* **RECORDS SUPPLIED**
○ ○ ○ ○ ○ ○ ○

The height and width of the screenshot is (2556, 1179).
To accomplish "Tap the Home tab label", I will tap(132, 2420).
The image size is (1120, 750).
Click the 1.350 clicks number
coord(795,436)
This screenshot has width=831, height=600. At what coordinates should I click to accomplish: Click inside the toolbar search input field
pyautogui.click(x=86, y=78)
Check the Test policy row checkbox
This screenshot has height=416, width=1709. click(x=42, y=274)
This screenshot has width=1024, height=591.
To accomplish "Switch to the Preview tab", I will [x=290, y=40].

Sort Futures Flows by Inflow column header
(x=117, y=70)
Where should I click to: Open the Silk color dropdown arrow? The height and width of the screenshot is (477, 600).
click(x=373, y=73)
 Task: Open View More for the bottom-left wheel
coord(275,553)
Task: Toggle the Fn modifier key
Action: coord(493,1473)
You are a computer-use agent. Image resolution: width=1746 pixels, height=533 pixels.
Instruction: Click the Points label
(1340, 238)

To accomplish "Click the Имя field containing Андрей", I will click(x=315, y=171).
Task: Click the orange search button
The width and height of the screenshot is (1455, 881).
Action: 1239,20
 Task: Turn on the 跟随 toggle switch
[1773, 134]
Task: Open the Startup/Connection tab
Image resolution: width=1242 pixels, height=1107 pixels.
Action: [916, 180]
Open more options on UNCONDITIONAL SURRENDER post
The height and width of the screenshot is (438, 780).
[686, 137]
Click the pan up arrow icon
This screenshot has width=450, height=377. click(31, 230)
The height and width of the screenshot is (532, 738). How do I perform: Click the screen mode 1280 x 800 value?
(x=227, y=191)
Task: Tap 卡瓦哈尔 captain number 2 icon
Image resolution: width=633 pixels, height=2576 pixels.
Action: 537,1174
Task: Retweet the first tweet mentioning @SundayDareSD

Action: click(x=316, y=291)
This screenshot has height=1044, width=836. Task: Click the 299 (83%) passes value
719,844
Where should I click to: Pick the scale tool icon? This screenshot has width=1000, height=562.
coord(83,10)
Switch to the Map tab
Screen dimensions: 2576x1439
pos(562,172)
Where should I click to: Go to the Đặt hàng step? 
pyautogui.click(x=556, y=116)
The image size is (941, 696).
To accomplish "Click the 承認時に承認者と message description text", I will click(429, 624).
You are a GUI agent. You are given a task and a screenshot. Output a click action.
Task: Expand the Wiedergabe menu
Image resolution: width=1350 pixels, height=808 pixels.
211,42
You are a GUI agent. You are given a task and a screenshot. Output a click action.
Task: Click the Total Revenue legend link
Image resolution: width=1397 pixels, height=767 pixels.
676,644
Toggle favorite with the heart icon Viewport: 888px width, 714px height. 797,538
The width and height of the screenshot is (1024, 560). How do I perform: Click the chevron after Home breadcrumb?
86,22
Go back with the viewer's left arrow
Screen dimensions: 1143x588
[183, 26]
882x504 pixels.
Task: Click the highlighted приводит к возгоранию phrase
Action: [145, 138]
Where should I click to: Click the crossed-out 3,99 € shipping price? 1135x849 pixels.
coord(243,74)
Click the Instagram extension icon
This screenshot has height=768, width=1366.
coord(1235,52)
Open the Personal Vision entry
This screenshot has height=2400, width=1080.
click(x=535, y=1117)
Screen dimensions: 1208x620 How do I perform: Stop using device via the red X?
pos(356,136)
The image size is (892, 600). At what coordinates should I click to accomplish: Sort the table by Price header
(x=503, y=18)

○ ○ ○ ○ ○ ○ ○

* **WHAT TO PRODUCE**
In the listing above, how many lines include the word "will"? Answer with the number and nothing more.

* **OUTPUT OF THE EXERCISE**
4